Supplied passage:
We have here developed a new model to investigate M. abscessus under hypoxic conditions in an easy, safe and cost-efficient way. Compound addition in a microtiter plate format after culture transition into LOPs is possible under our model, in contrast to the hypoxic model using microtiter plates, where compounds need to be added before the onset of hypoxia. Our setup includes both a control for reduced oxygen content (MB) and a verification compound (either 100 µM metronidazole or 50 µM niclosamide) to ensure the transition of the culture into LOPs. The results regarding growth behavior, the morphology of the cells and the phenotypical drug susceptibility of the LOP culture demonstrate that our model leads to the transition of a log-phase culture of M. abscessus subsp. abscessus, distributed in a 96-well plate, to M. abscessus LOPs. Using this model, we have confirmed the well-described phenomenon that hypoxic non-replicating persisters are non-susceptible to a variety of clinically relevant drugs, including important drugs such as amikacin and cefoxitin. Studying drugs in the described LOPs model will help to understand their efficacy in the clinic. Both the Wayne model and ours are not routinely used in the clinic. The Wayne model takes too much time in a therapeutic setting. Our model is characterized by features that render it amenable to a routine diagnostic setting, such as its easier and faster setup, faster throughput of more samples, and automated evaluation of the assays.

Supplementary Materials

The following supporting information can be downloaded at: https://www.mdpi.com/article/10.3390/antibiotics14030299/s1, Figure S1: Hypoxic chamber for the investigation on M. abscessus LOPs in an anaerobic pot, commonly used in culturing anaerobic bacteria on solid medium; Figure S2: Setup for M. abscessus LOP assay in our laboratory, Figure S3: Determined oxygen levels, Figure S4: Representative selection of M. abscessus cells pre-treated under two different conditions.

Given data:
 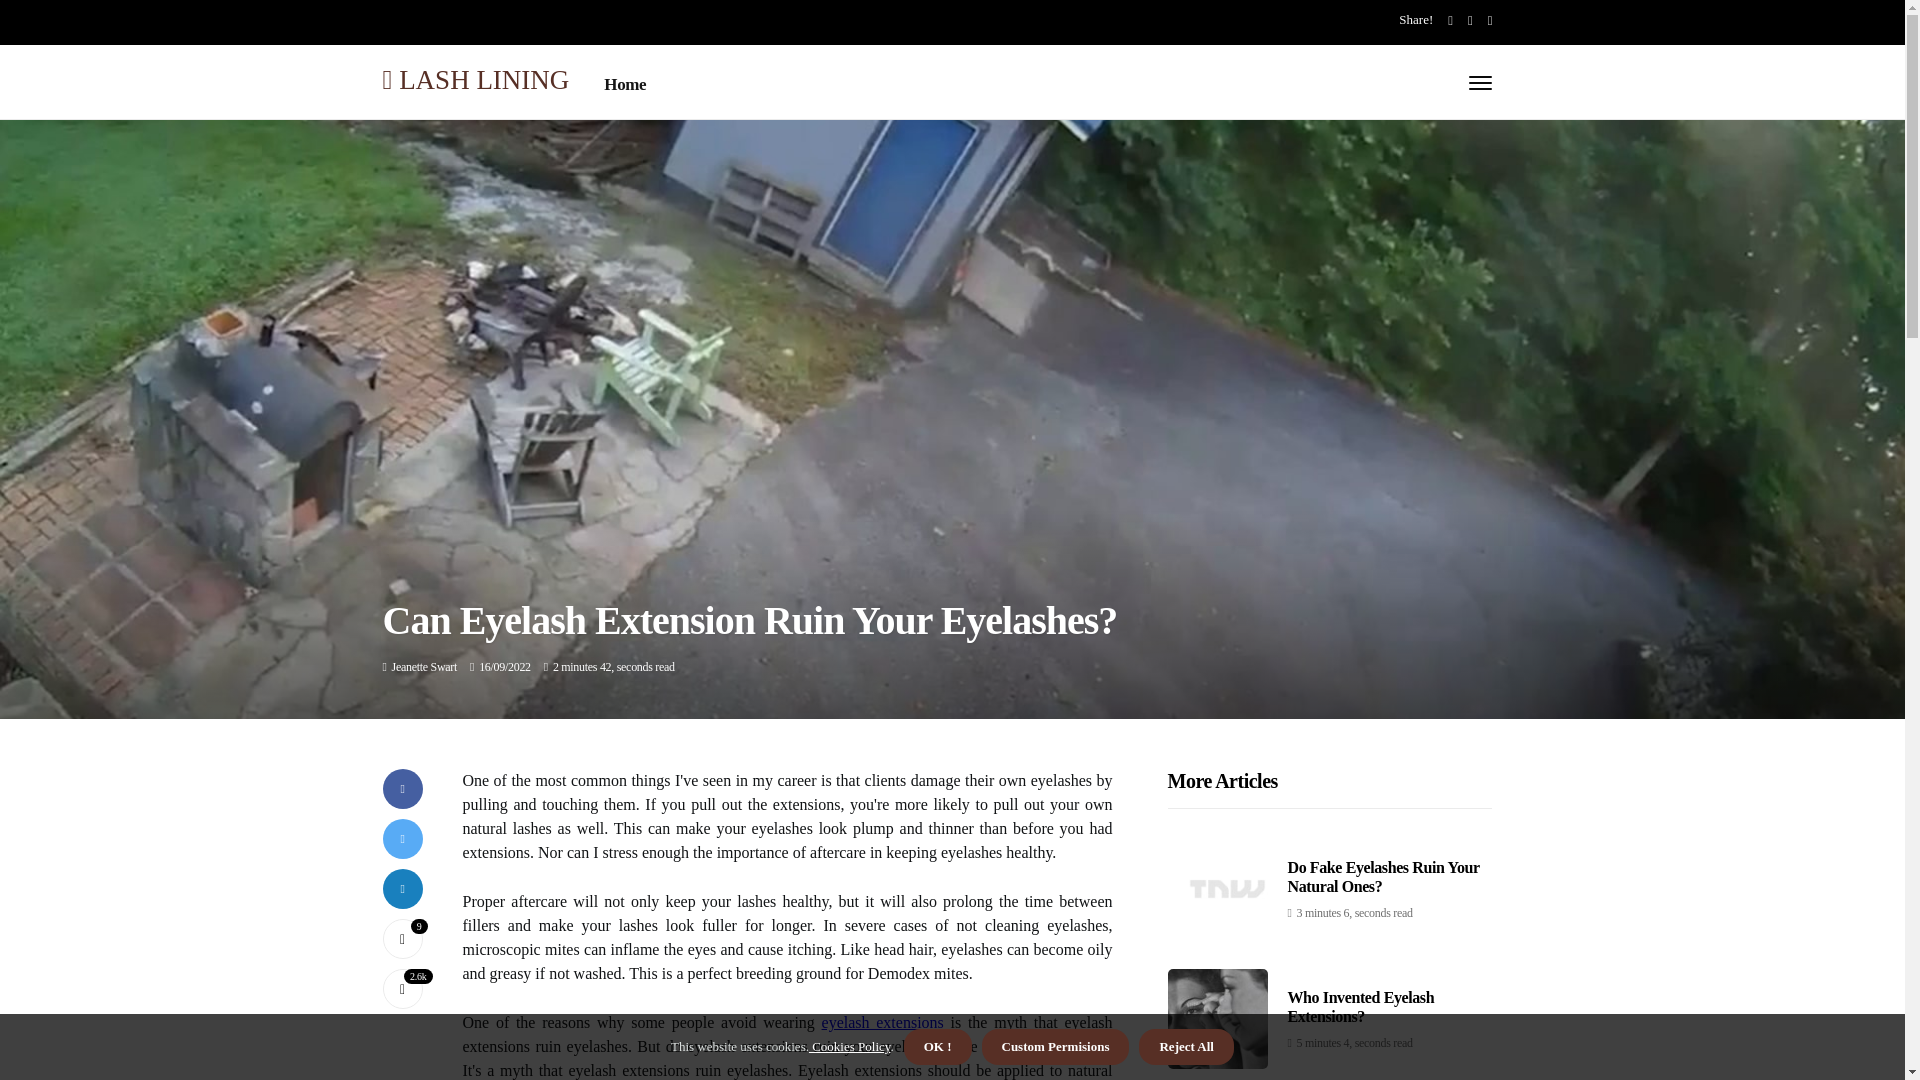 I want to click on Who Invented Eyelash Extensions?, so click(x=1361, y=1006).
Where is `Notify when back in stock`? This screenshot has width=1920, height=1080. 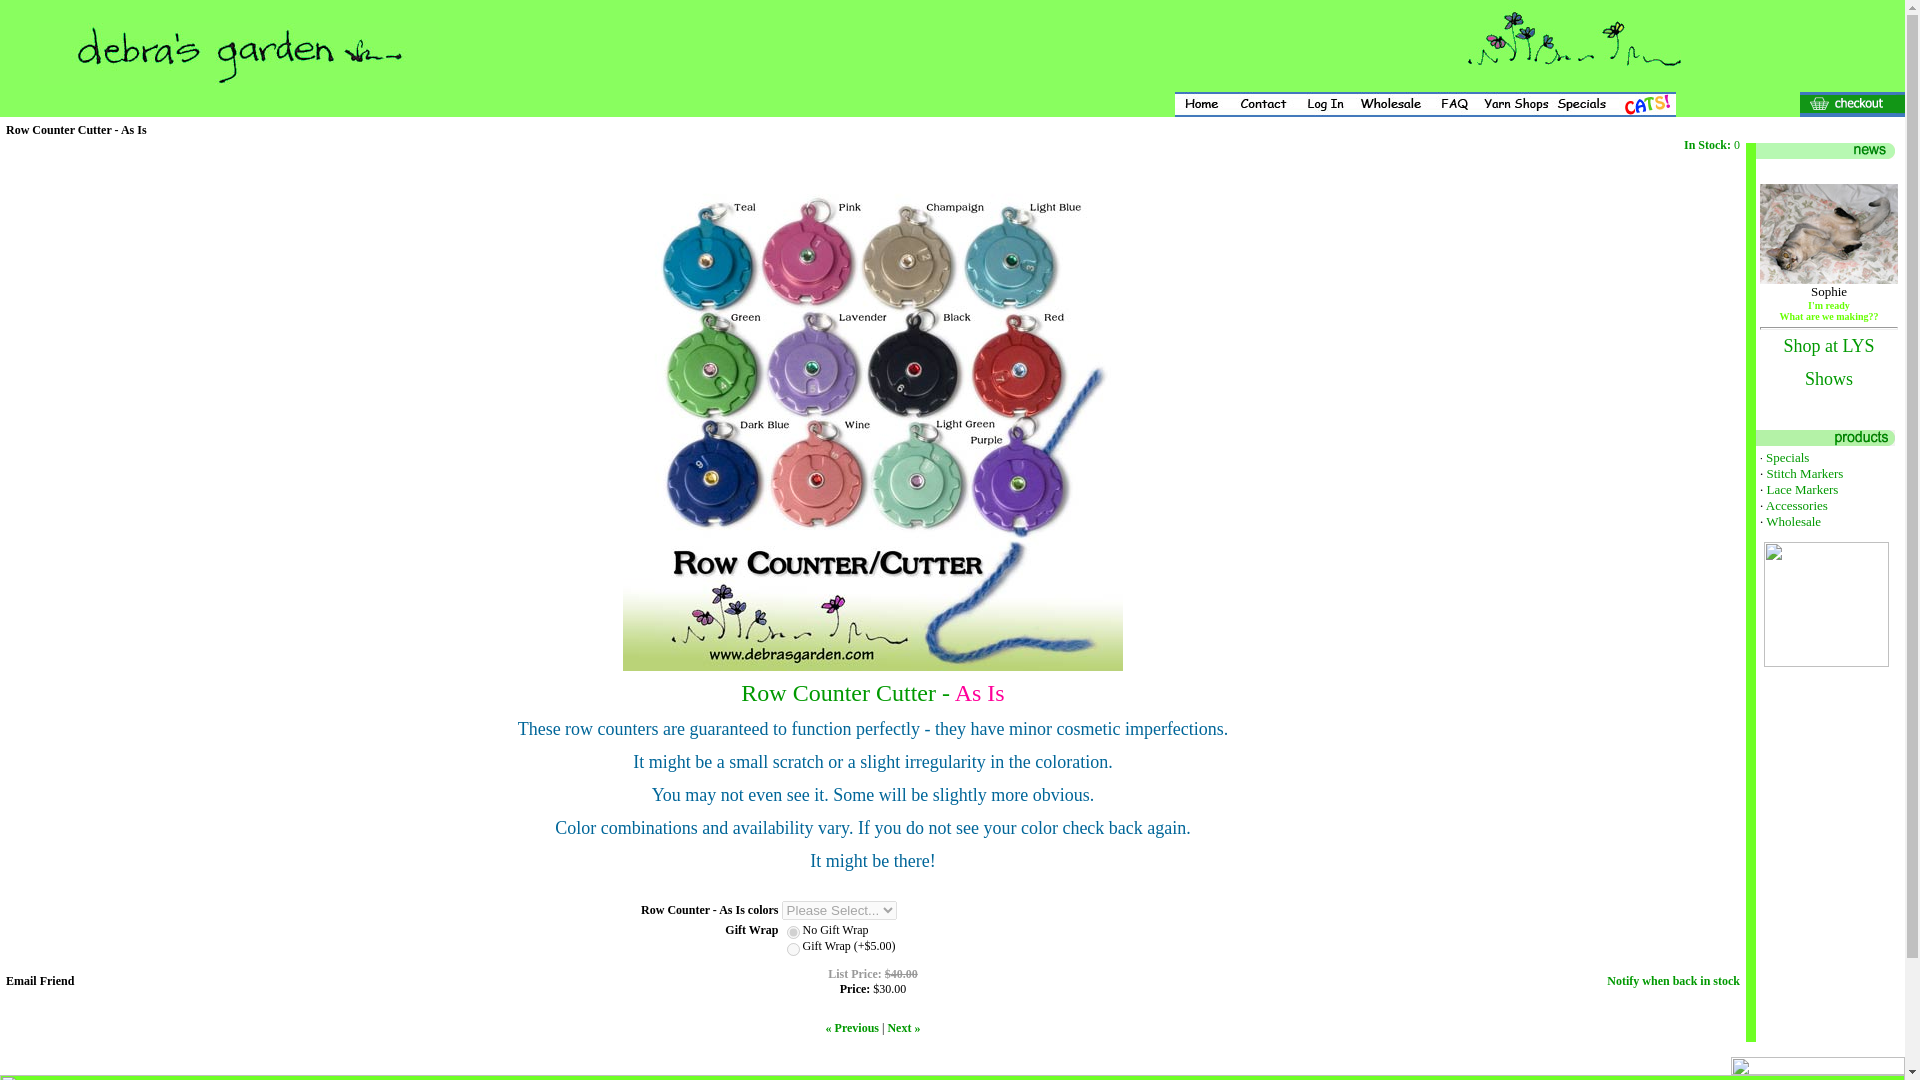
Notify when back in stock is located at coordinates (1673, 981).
* * *
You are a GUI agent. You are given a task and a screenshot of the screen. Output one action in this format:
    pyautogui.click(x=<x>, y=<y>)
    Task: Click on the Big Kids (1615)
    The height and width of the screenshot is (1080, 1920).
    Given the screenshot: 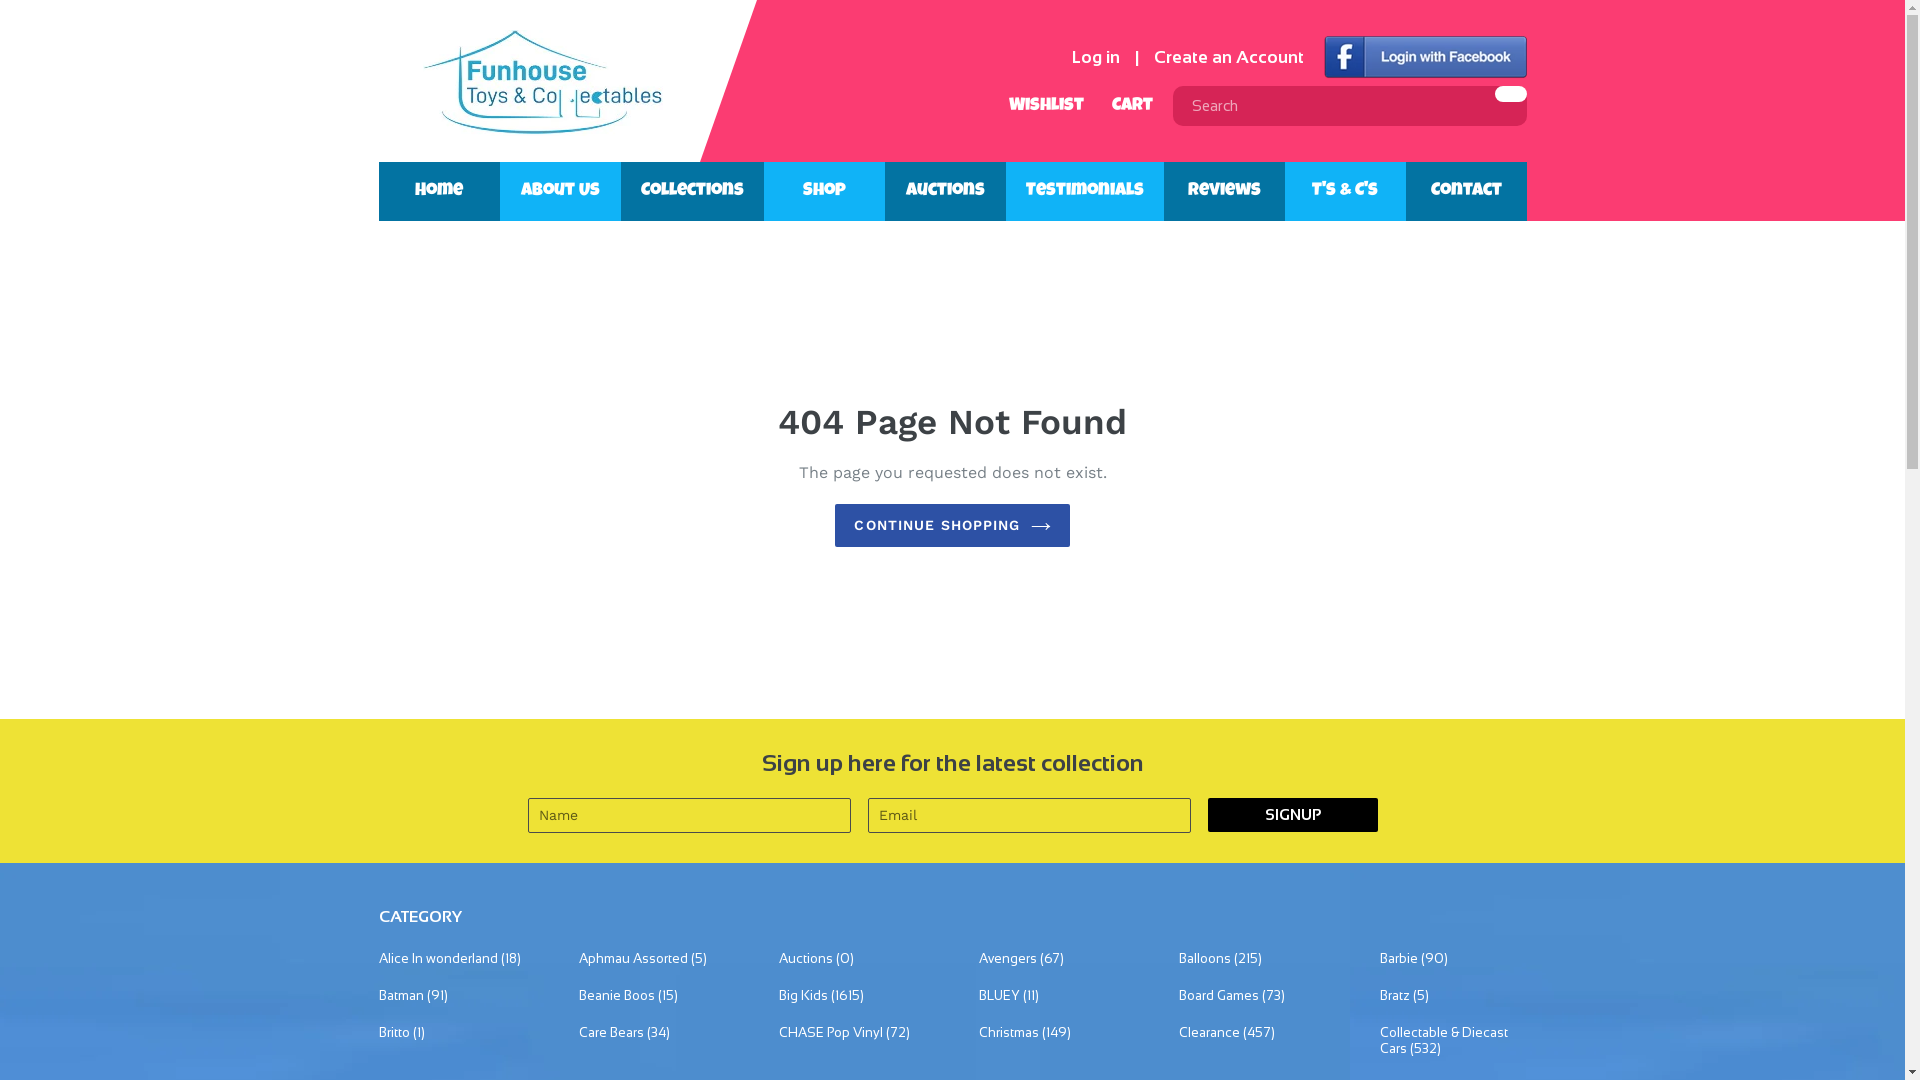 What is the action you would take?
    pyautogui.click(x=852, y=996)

Exercise aim:
Please set down everything from "The following supporting" down to "two different conditions." in the passage on the M. abscessus hypoxia model.

Completed task:
The following supporting information can be downloaded at: https://www.mdpi.com/article/10.3390/antibiotics14030299/s1, Figure S1: Hypoxic chamber for the investigation on M. abscessus LOPs in an anaerobic pot, commonly used in culturing anaerobic bacteria on solid medium; Figure S2: Setup for M. abscessus LOP assay in our laboratory, Figure S3: Determined oxygen levels, Figure S4: Representative selection of M. abscessus cells pre-treated under two different conditions.